ALLE gesunden europäischen
Landschildkröten müssen überwintern. Auch Jungtiere, die nur
wenige Wochen alt sind, können bereits eine mehrmonatige Winterruhe
verkraften, genauer gesagt ist diese der gesunden Entwicklung sehr
zuträglich. Lediglich kranke, trächtige oder stark abgemagerte Tiere
sollten vorerst wach bleiben und können dann ggf. verspätet
eingewintert werden. Die "licht- und wärmebetriebenen" Reptilien stellen
mit abnehmenden Temperaturen und kürzer werdenden Tagen die
Nahrungsaufnahme langsam ein. Da sich in ihrem Verdauungstrakt die Nahrung
einer gesamten Woche befindet, verlieren die Tiere somit vor der Winterruhe
scheinbar an Gewicht. Durch Bäder werden die Tiere zum Kotabsatz angeregt
und zusätzlich besteht auch die Möglichkeit der
Flüssigkeitsaufnahme.

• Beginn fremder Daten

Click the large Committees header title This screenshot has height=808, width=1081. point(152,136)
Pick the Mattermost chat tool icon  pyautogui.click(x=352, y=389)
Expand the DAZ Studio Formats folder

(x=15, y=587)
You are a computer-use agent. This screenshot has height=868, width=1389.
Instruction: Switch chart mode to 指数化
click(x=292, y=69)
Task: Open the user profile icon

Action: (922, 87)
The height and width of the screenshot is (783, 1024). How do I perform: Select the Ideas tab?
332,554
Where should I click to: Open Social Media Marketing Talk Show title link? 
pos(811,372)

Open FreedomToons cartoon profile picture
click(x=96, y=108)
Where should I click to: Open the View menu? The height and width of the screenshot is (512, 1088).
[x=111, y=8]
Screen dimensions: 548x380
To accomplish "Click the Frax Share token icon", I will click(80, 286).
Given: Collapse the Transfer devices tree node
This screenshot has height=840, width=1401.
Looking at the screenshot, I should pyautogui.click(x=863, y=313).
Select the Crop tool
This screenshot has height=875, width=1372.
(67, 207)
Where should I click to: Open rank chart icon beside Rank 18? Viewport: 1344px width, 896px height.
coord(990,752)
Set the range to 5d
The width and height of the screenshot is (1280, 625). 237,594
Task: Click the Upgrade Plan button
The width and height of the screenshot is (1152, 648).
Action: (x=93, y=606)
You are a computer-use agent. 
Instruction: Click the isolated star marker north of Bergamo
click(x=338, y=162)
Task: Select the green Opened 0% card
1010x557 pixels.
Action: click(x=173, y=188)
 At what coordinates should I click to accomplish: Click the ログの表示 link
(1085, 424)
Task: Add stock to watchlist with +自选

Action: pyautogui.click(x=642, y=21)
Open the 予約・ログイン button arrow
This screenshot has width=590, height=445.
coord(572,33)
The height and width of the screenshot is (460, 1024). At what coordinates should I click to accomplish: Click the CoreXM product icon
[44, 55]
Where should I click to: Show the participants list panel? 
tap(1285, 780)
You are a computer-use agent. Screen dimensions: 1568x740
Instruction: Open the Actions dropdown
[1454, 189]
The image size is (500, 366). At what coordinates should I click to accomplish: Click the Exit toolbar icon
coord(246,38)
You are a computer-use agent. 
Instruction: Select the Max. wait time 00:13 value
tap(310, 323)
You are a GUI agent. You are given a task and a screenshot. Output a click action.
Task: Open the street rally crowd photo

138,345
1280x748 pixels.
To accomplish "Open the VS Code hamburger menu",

Auch während dieser Zeit soll Futter angeboten
werden; die Tiere werden von alleine weniger bis nichts mehr fressen. Ein
"Winterspeck" sollte nicht angefressen werden, denn hierdurch könnten
sogar organische Schäden entstehen. Im Idealfall werden die Tiere vom
anfänglichen "Leergewicht" gar nichts verlieren.
Vorbereitung Einige Wochen vorher jedoch ist es
ratsam eine Kotuntersuchung durchführen zu lassen. Hierbei können
eventuelle parasitäre Infektionen aufgedeckt und gegebenenfalls behandelt
werden. Eine prophylaktische Wurmbehandlung ohne Untersuchung ist nicht
sinnvoll, da so andere Parasiten nicht entdeckt werden können und
eventuell Schildkröten mit Medikamenten behandelt werden, die sie gar
nicht brauchen. Allerdings sollten auch bei einem positivem Befund, also wenn
Würmer oder Wurmeier gefunden werden, nur Tiere behandelt werden, die noch
aktiv sind und fressen. Abgetötete Würmer sollten noch ausgeschieden
werden können, also sollte noch mindestens zwei Wochen nach der
Wurmbehandlung Kotabsatz stattfinden.
Durch thermostatgesteuerte
Frühbeete lässt sich der Spätsommer noch etwas verlängern,
jedoch muss man mit sinkenden Temperaturen damit rechnen, dass die Tiere bald
immer inaktiver werden, jegliche Aktivität einstellen und sich beginnen
einzugraben. Ist das Gehege zu groß oder unübersichtlich empfiehlt
es sich dann oft, die Tiere in eine Einwinterungskiste (die
selbstverständlich auch draußen und regensicher stehen sollte) zu
überführen, um zu vermeiden eingegrabene Tiere eventuell nicht
auffinden zu können. In einem Gemisch aus Erde und Laub können sich
die Schildkröten dann darin eingraben. Sind sie dann mehrere Tage
verschwunden, sind sie bereit für den Umzug in den Kühlschrank.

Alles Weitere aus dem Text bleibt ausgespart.